Extended Data Fig. 5. Translation impact on bacterial chromosome folding.

a, Schematic view of the polysome extraction experiment. b, c, Gel migration of the different fractions for polysome extraction without EDTA (b), and with EDTA (c) (ladder: GeneRuler 1 kb Plus DNA Ladder). d, Relative enrichment along the chromosome as a function of polysome extraction fraction number. e, Magnification of the Hi-C contact map of the E. coli carrying T7 promoter facing the origin (oriented from left to right). f, Corresponding z-transformed signals of the short range Hi-C signal, T7 RNA polymerase ChIP-seq, transcription and translation. g, h, Gene expression upstream (yaiS) and downstream (codB) of the T7 promoter lacZ system with or without STOP codons based on GFP fluorescence (g) and growth of the corresponding strains (h). i, Bacterial colony dilution with pT7lacZ repressed on the left and expressed on the right. j, Contact map of the bacteria carrying a T7 promoter lacZ system with two stop codons into the lacZ gene. k, Log2 ratio between the contact map with the lacZ2xSTOP system over the contact map with the WT lacZ. l, Contact map of the bacteria carrying a T7 promoter lacZ system treated with chloramphenicol. m, Log2 ratio between the contact map treated over the untreated.

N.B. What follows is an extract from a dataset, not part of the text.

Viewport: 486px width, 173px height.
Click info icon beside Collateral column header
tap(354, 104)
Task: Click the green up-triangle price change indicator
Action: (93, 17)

Extended Data Fig. 6. Dynamic influence of the T7 transcription unit.

a, RNAseq signal over the whole genome. Values are the normalized number of reads at a given position. b, Magnification of the RNAseq signal over the parS^P1 locus. c, Magnification of the RNAseq signal over the parS^pMT1 locus. d-f, The dotted lines on the plot indicate the median of the loci positions, and the significance of the one-sided t-test between average position of both conditions is indicated by ns (not significant) or stars (*: <5.10⁻²; **: <1.10⁻³; ***: <1.10⁻⁴; ****: <1.10⁻⁵). The errors bars are defined as the 95% confidence interval of 1,000 bootstraps. The gray area highlights the shift of distributions across conditions. d, Longitudinal position of the tags with one focus (t-test p-value: 0.12). e, Longitudinal position of the parS^pMT1 locus with one focus with or without rifampicin treatment (t-test p-value: 9.8 × 10⁻⁵). f, Longitudinal position of the parS^pMT1 locus with one focus with rifampicin treatment is rescued upon T7 activation (t-test p-value: 1.4 × 10⁻³). g, Positions of the three lacO arrays inserted in the vicinity of the T7 promoter. LacI-YFP foci dynamics was analyzed for 100 time intervals of 1 sec, for each replicate (N = 3-6) the median MSDα measurement for ~1,000 trajectories of the fluorescently labeled loci was computed. Experiment were performed in the presence of rifampicin upon induction of the T7 TU. Statistical differences are measured by an Anova Kruskal-Wallis test with Bonferroni correction, * <0.033, ** < 0.0021, **** <0.0002, ****<0.0001.